I think that experienced haskellers often forget to explain that there is a portion of the program that is not strictly functional. The thing is that the programmer is not given access to it. Instead, the programmer is asked to pass around descriptions of the I/O actions to be taken. A monad is a data type that (amongst a vast number of other things) can be used to structure these descriptions so that we can get the order of execution right. (notice that I didn't say 'evaluation')
The next part is a bit sloppy because monads turn out to be even more abstract than described, but it suffices to explain the concepts that give us the ability to be pure and still interact with the outside world.
Every Haskell program is an instance of a function that returns an IO Monad. "Inside" that monad (for the moment, think of it as a box plus a little bit of extra data) is a description of the I/O action to be performed and a new function that takes the result of that I/O (possibly discarding it) and produces another monad. Only the function inside the monad is allowed to refer to the result of performing the execution of that monad, but it is also able to refer to any functions outside of the monad. (Like lexical scoping.)
There's always a impure portion to a program that the programmer never gets to see. It's job is to evaluate just enough of a function to get ahold of an I/O monad, read the description inside that monad, perform the action and then repeat the whole process again by passing the result into the function if found inside the monad. This division of duties is enforced by only allowing the programmer to use the functions with stuff a description and function into a monad, but not the ones to get it out. Only the impure part of the function can
All this so far is interesting, but it seems like it would take an awful lot of discipline just for the sake of purity. However, what really make monads snazzy is that there are some great tricks with syntactic sugar that can help the programmer design these descriptions in much the same way he would write an imperative program. This is Haskell's 'do' syntax. The 'do' syntax doesn't make a purely function Haskell program imperative, but it sure makes it look a lot like it is.

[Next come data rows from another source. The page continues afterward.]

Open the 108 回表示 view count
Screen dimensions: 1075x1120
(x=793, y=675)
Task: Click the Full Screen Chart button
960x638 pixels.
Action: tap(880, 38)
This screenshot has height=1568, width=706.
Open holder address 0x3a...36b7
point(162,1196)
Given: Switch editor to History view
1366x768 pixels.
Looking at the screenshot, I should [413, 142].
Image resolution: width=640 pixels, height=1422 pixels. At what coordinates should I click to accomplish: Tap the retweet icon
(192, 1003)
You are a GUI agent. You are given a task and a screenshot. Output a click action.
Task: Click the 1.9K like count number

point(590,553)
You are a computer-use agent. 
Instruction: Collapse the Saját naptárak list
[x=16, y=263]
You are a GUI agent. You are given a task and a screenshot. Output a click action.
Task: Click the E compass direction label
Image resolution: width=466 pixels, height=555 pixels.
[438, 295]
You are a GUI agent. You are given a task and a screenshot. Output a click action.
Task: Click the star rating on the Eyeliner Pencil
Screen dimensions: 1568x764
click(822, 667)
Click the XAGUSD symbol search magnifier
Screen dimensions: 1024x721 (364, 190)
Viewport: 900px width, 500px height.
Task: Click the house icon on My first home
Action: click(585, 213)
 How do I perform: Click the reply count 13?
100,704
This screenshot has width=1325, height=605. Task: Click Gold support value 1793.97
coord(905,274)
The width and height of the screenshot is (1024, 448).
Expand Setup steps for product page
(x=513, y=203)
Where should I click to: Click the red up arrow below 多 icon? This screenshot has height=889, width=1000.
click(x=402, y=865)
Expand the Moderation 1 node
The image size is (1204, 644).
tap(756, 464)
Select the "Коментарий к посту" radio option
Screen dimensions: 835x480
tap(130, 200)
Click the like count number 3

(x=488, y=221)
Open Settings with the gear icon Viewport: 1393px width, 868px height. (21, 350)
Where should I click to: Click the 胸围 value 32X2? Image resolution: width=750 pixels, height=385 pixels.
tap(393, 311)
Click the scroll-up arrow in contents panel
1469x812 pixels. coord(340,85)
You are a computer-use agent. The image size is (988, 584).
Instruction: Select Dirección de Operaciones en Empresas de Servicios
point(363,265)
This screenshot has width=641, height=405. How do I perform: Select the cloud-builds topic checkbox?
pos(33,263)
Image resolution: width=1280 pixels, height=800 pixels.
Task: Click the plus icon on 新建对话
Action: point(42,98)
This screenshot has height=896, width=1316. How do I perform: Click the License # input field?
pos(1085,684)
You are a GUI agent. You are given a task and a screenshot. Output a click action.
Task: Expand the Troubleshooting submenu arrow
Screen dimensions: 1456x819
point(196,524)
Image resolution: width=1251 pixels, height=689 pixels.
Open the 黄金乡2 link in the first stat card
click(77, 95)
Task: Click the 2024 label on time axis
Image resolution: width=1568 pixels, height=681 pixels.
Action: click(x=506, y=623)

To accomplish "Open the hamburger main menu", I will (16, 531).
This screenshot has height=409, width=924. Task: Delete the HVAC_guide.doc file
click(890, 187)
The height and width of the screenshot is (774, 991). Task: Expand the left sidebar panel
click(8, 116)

Still, monads are nothing more than a data type with a couple of particular kinds of functions defined on it. In the case of I/O, those functions stuff things into the monad, combine monads and get information out of the monad. If you use monads for other things, it might be worthwhile to think of those functions as serving other purposes. Haskell's monad type class simply abstracts the features of all these so that algorithms used on one can often be used on all the others... even if it does obscure the original interpretation of what's going on.